Dataset START
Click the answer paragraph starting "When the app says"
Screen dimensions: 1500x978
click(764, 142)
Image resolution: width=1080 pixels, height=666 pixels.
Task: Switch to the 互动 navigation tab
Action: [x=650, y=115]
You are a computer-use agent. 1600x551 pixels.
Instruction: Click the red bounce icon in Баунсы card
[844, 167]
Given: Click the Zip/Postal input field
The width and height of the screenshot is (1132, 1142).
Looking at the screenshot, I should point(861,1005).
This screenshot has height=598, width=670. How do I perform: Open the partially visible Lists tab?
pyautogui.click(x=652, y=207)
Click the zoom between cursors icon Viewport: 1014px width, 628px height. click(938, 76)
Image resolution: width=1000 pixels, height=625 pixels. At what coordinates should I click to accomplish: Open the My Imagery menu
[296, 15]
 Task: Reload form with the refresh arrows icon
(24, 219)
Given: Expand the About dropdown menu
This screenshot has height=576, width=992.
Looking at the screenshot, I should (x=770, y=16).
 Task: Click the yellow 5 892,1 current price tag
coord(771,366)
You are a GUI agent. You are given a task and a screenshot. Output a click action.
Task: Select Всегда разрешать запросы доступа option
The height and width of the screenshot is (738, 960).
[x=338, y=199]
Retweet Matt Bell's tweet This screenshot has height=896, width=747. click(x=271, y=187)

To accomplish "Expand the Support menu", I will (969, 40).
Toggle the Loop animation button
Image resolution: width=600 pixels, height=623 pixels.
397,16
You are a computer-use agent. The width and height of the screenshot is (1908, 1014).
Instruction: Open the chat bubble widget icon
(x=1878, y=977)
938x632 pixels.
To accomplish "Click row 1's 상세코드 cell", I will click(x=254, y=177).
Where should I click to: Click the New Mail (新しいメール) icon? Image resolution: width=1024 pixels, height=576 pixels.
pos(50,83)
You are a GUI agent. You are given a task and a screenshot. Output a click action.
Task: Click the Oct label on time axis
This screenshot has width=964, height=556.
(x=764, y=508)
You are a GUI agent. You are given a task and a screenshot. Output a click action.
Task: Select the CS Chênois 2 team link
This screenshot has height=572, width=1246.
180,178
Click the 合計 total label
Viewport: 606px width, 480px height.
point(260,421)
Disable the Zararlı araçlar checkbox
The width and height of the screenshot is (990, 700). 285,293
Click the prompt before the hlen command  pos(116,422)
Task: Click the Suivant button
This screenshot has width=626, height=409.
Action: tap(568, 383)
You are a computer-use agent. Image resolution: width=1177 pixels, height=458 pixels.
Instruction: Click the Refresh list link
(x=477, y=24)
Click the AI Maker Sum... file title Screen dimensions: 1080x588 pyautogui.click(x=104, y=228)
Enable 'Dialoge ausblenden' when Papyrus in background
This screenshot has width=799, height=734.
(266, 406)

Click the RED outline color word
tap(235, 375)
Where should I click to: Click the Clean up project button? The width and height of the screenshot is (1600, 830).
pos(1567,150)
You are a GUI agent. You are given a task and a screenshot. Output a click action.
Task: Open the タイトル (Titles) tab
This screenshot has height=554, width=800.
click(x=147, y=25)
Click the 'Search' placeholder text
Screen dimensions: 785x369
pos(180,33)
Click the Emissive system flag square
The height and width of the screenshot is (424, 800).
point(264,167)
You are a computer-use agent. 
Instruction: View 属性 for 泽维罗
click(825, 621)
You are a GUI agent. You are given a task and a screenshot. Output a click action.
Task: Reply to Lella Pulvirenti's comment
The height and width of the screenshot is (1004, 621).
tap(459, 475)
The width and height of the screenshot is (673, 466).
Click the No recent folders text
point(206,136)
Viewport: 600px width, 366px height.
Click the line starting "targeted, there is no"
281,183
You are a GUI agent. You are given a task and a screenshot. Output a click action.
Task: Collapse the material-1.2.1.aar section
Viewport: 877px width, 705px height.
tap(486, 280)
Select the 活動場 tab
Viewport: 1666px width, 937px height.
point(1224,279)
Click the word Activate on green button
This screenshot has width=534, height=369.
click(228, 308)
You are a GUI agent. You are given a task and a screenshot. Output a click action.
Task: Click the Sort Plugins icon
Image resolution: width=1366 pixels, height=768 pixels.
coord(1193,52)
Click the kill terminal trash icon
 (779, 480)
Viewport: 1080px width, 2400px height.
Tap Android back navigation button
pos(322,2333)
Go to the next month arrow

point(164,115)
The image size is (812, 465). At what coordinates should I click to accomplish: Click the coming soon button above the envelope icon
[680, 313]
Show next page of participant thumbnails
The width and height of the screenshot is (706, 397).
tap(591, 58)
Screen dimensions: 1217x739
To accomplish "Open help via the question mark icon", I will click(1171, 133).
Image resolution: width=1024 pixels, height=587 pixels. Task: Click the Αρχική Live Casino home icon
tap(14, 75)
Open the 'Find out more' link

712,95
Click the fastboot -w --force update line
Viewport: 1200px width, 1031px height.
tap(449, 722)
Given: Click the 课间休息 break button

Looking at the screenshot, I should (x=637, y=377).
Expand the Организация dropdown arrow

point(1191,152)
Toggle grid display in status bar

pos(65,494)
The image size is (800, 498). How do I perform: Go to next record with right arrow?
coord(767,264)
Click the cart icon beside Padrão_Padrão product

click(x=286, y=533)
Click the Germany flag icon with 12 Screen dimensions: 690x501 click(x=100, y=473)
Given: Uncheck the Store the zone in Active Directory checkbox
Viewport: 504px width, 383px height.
Dataset END
## Task to complete
What lines above contain the word "will"? Please copy each one.

## Answer for the task
To accomplish "Expand the Support menu", I will (969, 40).
To accomplish "Click row 1's 상세코드 cell", I will click(x=254, y=177).
To accomplish "Open help via the question mark icon", I will click(1171, 133).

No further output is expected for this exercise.